When I was at uni my room was covered in photos. A montage
of memories and a mash-up of friendship circles, nights out, gigs and camping
trips. Just looking at that wall used to cheer me up as I faced a glum deadline
or was missing friends who were on campuses at other ends of the country. It
was only when I recently transferred our holiday pics to my computer
that I realised with a strange feeling of guilt that my initial reaction to
dumping the files onto my Desktop was to then do a bulk upload to Facebook and
create a new album. Not entirely a bad thing, Facebook has become the place
where we dip in and out of each other’s lives with a swipe of the finger or a
double tap.
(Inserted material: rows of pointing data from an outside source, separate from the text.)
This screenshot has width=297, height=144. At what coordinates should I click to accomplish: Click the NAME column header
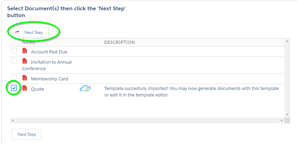coord(29,42)
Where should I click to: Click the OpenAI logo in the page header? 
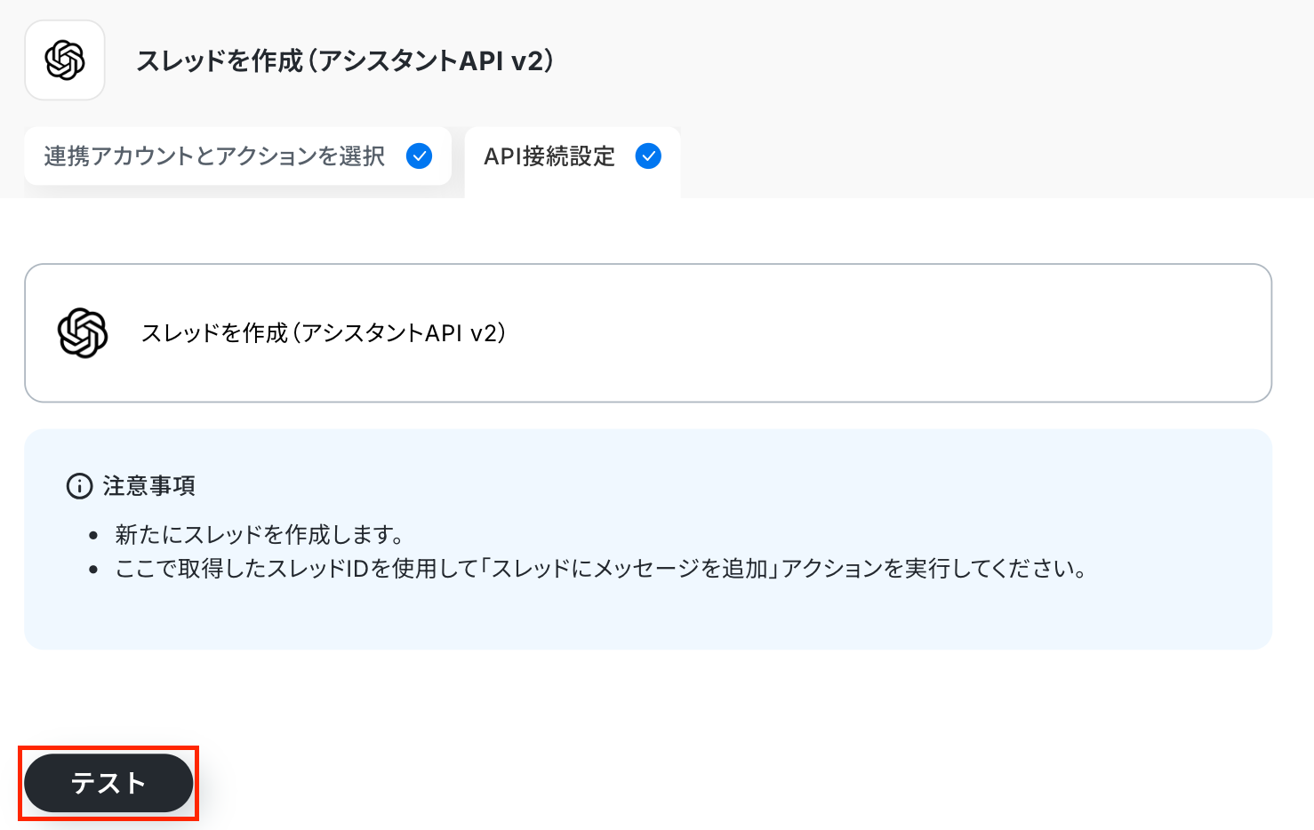[65, 60]
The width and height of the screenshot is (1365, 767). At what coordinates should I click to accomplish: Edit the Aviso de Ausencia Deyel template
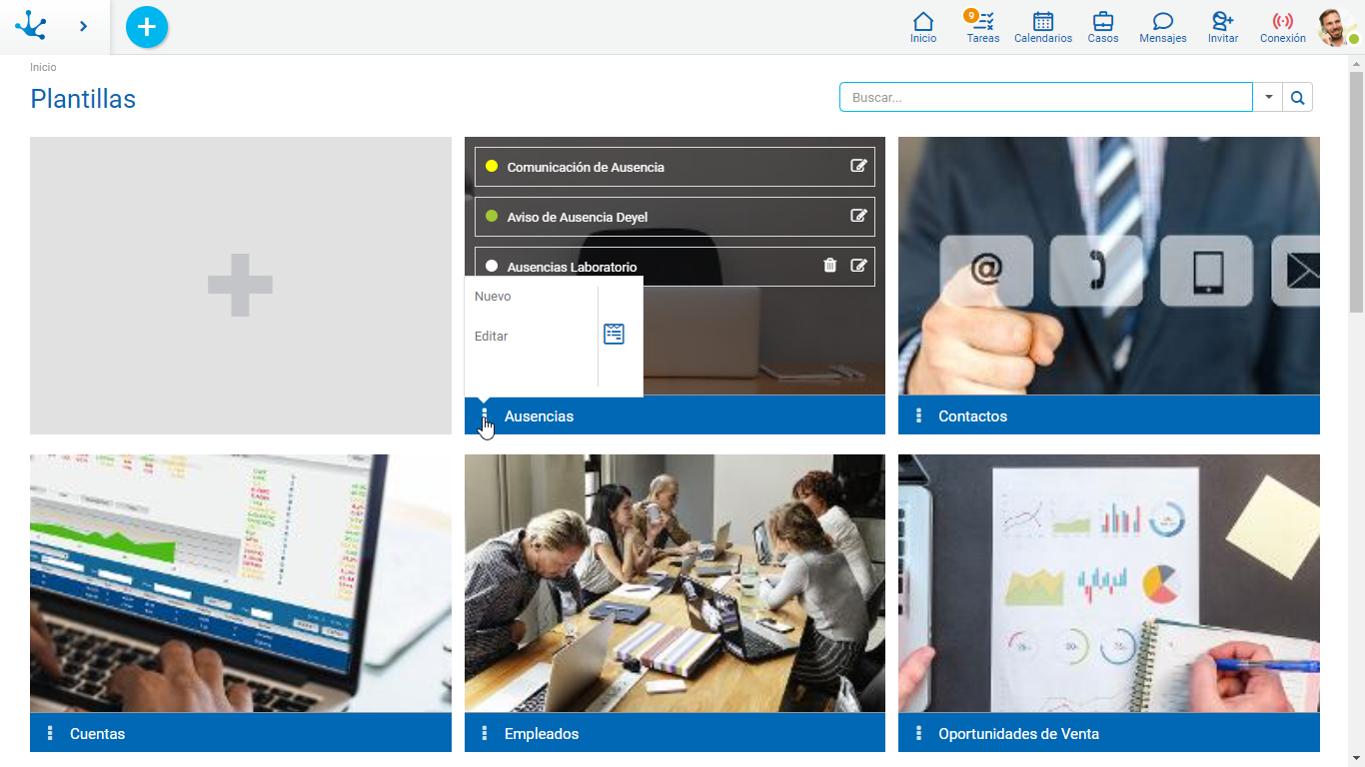point(858,216)
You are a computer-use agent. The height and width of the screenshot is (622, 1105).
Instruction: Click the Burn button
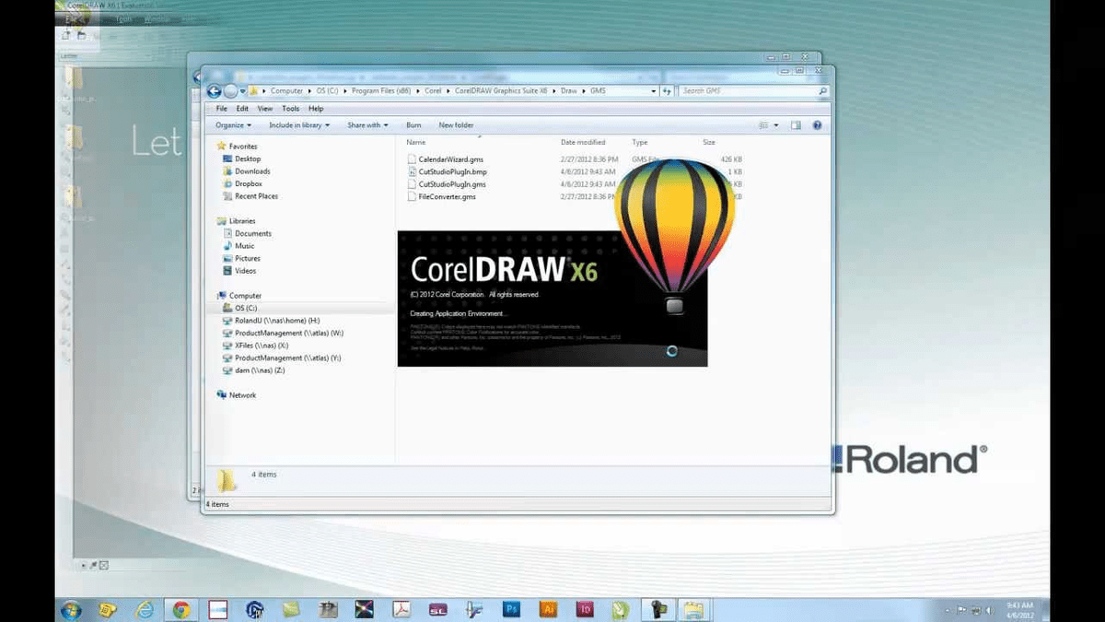pos(413,124)
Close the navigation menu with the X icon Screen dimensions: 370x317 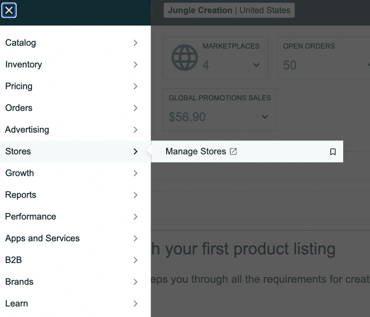coord(9,10)
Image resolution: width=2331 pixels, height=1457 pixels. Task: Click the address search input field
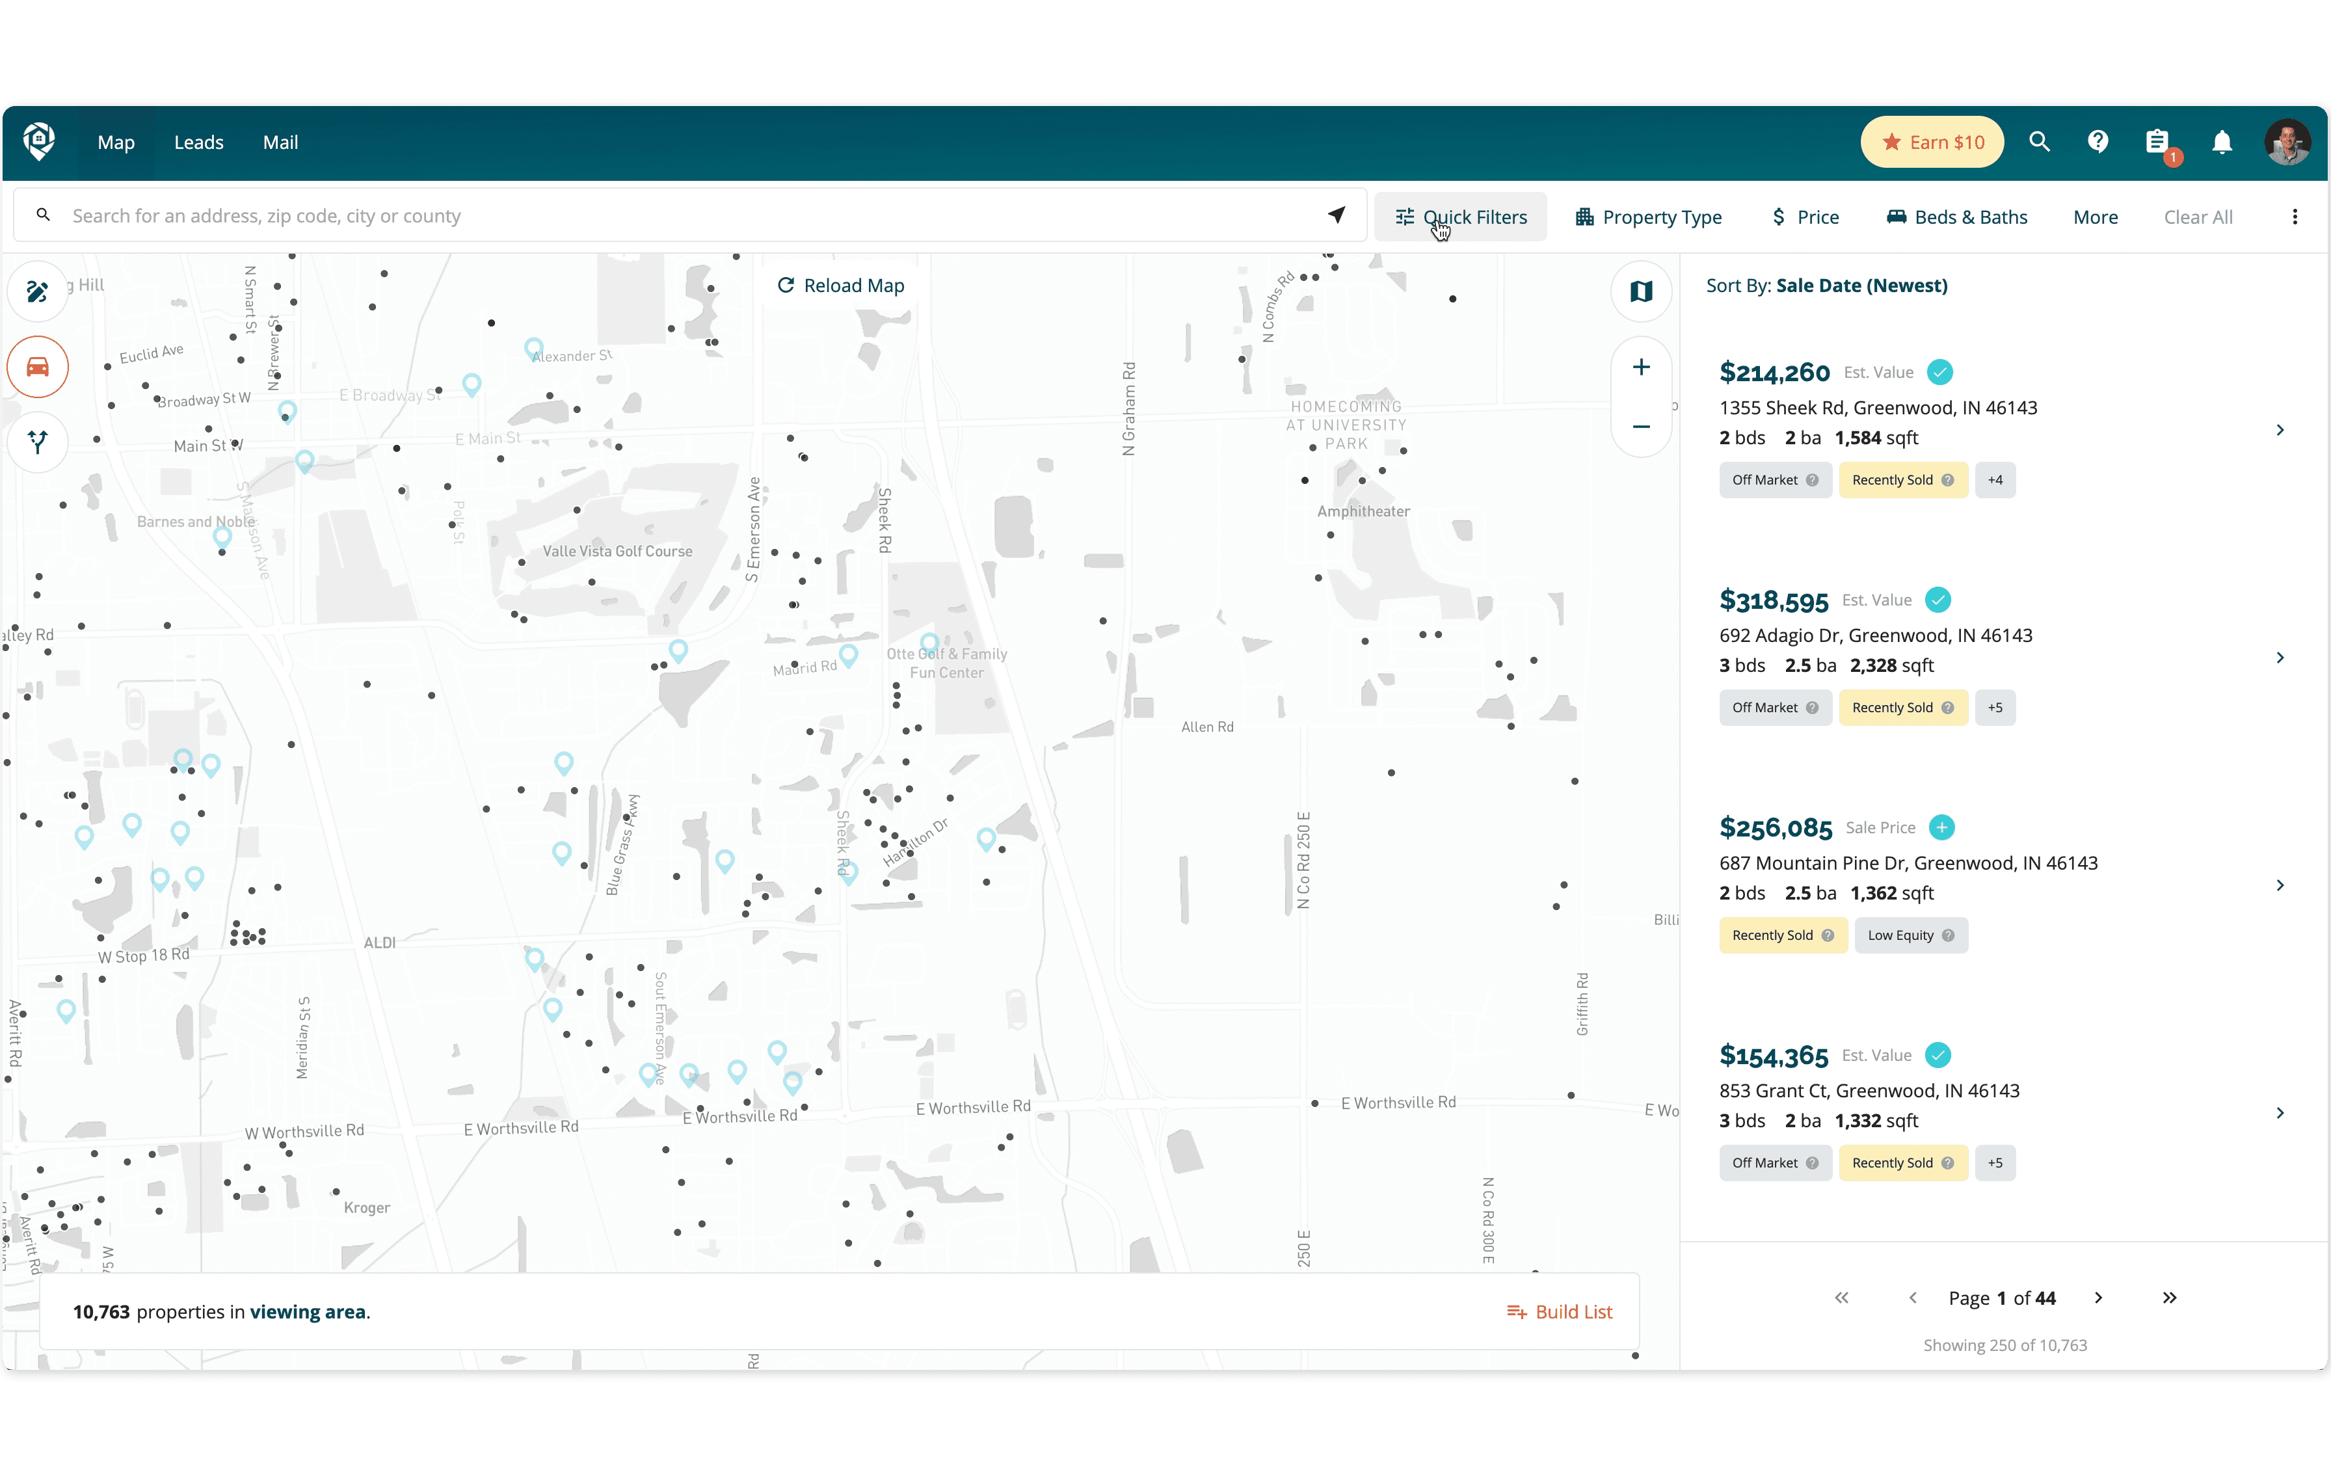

Much better than an after-dinner slideshow presentation of various
angles of cactus plants or our beach buggy road trip.
But still.
I would rather my first reaction to be to order prints to be
delivered, archive them in a real touchy-feely, chunky album. Have it for years
to come on a shelf for a rainy Tuesday evening, to leaf through actual
photographs with inky scrawled writing on the back with names, dates, places
and exclamation marks. My parents’ house is teeming with photos, their kitchen
door is our wall of fame, from first steps and fancy dress, to graduation,
barbeques and birthdays. Each photo competing for space but each face beaming
or squinting into the sunlight, sometimes blurry where one of us moved before
the camera had snapped. Christmas jumpers and corduroys, dungarees and baggy
hoodies, wetsuits and Easter bonnets, mark our family’s history and I love
soaking it in whenever I’m home.
In those years down the lane I want my future children to
inherit tomes of our travels and have that shared experience of crowding around
a sofa and laughing at haircuts and board shorts. I don’t want them to inherit
passwords and security questions and number of likes.
So that’s that. I’ve ordered prints and I’m making an album
and I’ve made myself a little oath to not rely on a digital wall but to
actually make these happy times and small moments of blissful light actual real
physical things, on bookshelves and mantelpieces.